According to a filing with the Securities and Exchange Commission detailing the more-recent courtship between the two companies, it all restarted with a little trip.
On a Saturday in early May, Kaluzny reached out to Kevin Mansell, the former chief executive officer of Kohl’s Corp. who is now chair of Chico’s, for an in-person meeting.
The two met on May 19 in River Hills, Wisc., and started off talking about “the retail industry generally and recent developments in the industry.”
That sounds like a casual lead-up to the inevitable.
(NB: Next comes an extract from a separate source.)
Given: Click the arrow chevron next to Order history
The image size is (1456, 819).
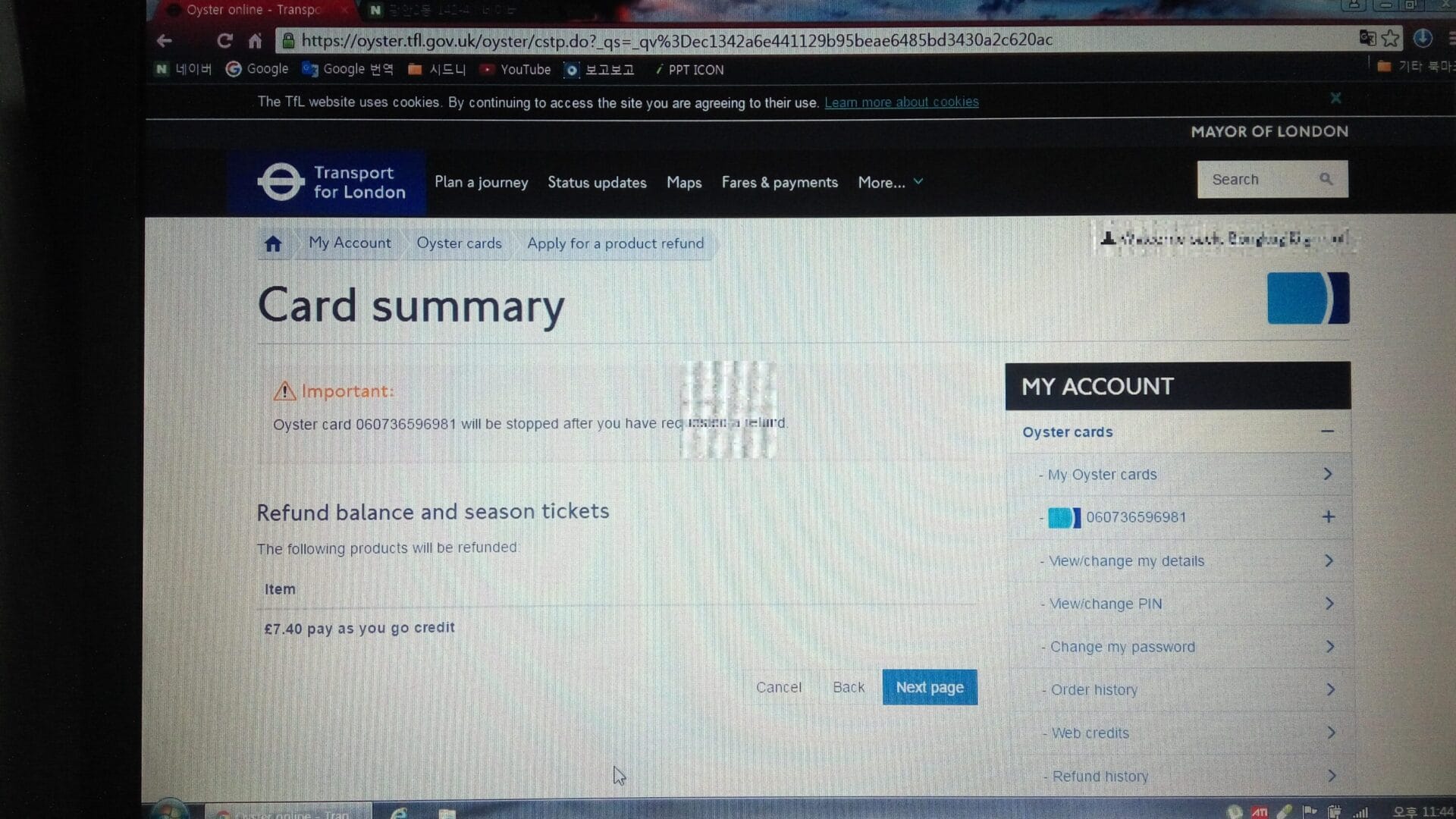Looking at the screenshot, I should [x=1329, y=689].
“Towards the end of this meeting, Mr. Kaluzny indicated Sycamore’s interest in pursuing a potential acquisition of Chico’s,” the filing said. “Mr. Mansell requested that Sycamore convey its interest in a written letter, which Mr. Mansell would provide to the board for discussion.”
Sycamore offered to buy the 1,258-door retailer for $7 a share in cash — about $864 million total — and that it wouldn’t need financing or to do any due diligence on Chico’s to close the deal.
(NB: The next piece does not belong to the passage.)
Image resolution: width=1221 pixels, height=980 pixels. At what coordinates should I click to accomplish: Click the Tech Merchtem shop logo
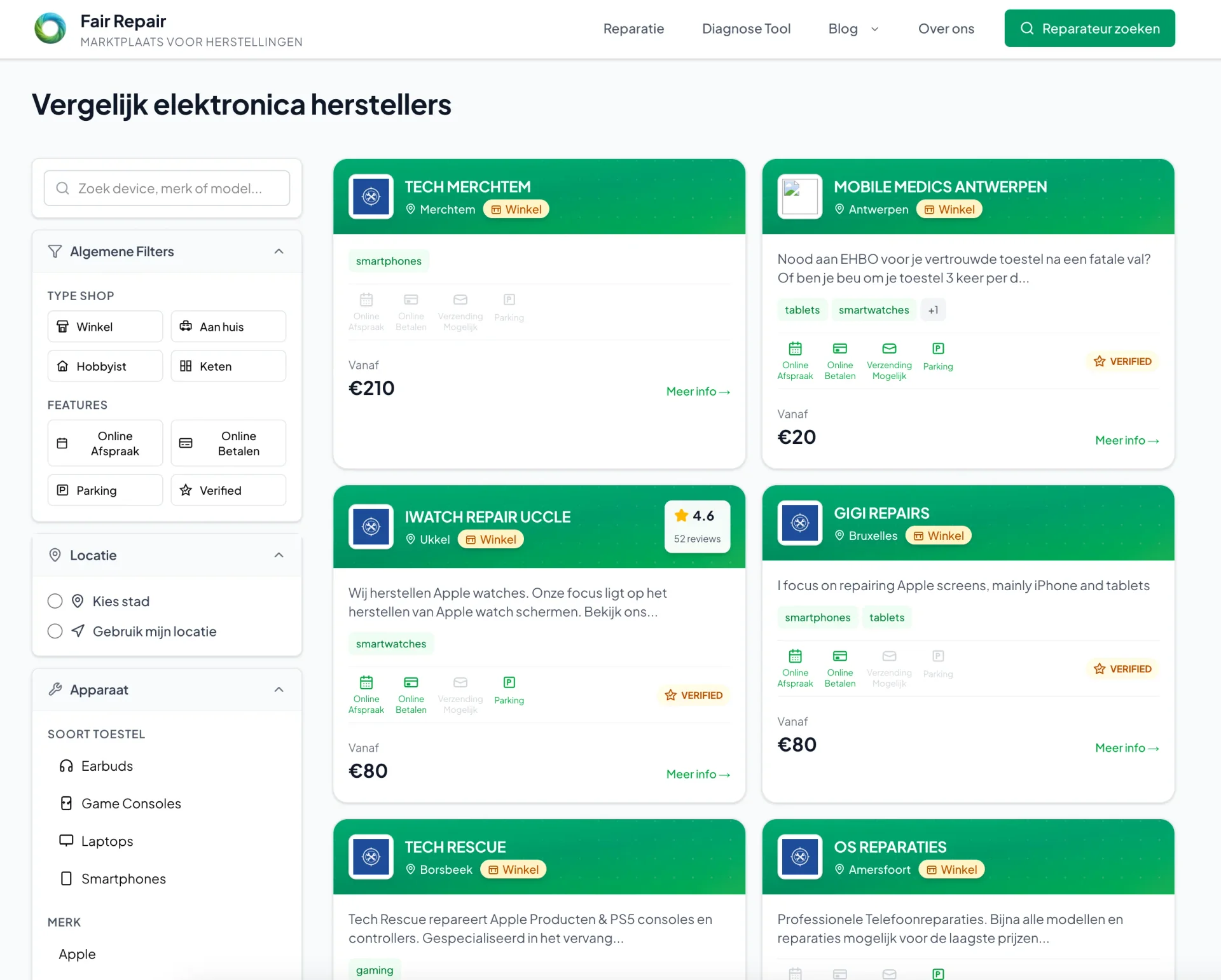pos(371,197)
That kicked off a flurry of discussions among the Chico’s board members and with the company’s financial adviser, investment bank Solomon Partners.
Kaluzny emailed Mansell for an update after nearly six weeks and was told a response was on its way. Mansell called the suitor the following week and said the $7 per share offer “did not reflect the value of Chico’s” and proposed that Sycamore meet with chief executive officer Molly Langenstein to hear more about the initiatives.
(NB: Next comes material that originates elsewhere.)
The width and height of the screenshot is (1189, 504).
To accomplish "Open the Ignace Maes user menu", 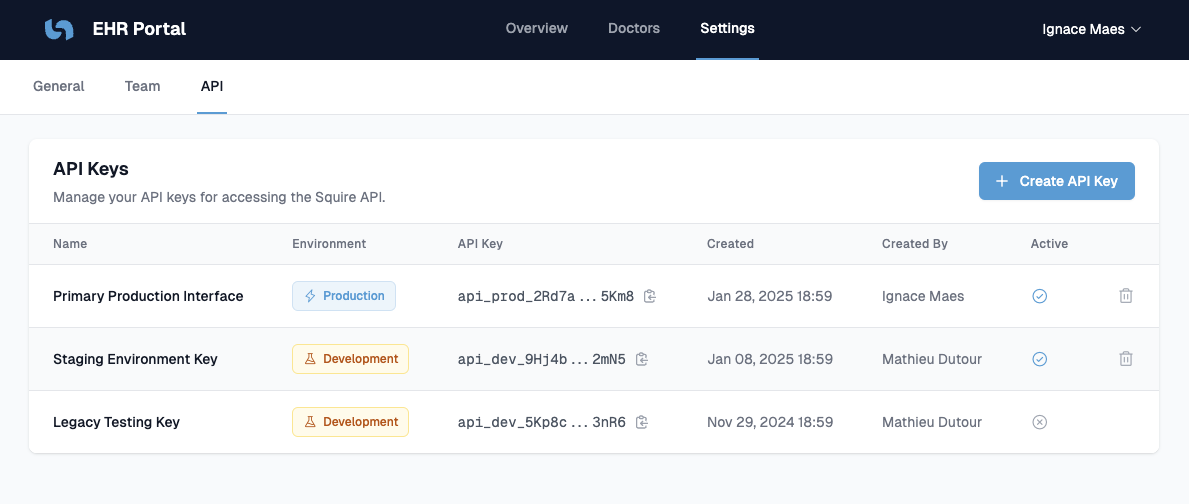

“On that call, Mr. Kaluzny expressed disappointment in the company’s response, citing in particular the certainty represented by Sycamore’s not needing to conduct due diligence and not requiring third-party financing to consummate the transaction,” according to the filing.
But Sycamore came back on July 19 and upped its offer to $7.50 a share, sweetening the offer by about $62 million. At the end of the month, Chico’s came back with a counter offer of $8 a share and Kaluzny agreed.
Kaluzny did then have a meeting with Langenstein. The process continued until late September, when Sycamore revised its offer down to $7.60 a share due to “receipt of information that the company’s performance was weaker than previously forecasted.”
Mansell came back to propose $7.75, but Kaluzny said $7.60 was his final offer — and the deal was announced at that price the next day, Sept. 28. Sycamore agreed to pay $938.1 million for all the company’s stock.
The contract gave Chico’s the latitude to try to find a better offer until the end of Oct. 27, what’s known as a “go-shop” period.
Solomon Partners reached out to 114 potential buyers, including 46 strategic players and 68 financial parties.
Two private equity firms and three strategic players took the bait and signed nondisclosure agreements to take a closer look at the company.
Ultimately, the filing, obscuring the party’s names, said, “PE Firm A declined to submit an alternative acquisition” and “Company B” said it “would potentially be interested in acquiring the company’s Soma business at some time in the future, but did not submit any proposed offer price.”
The go-shop period ended. Now Chico’s is set to hold a special meeting for its shareholders to vote on the deal.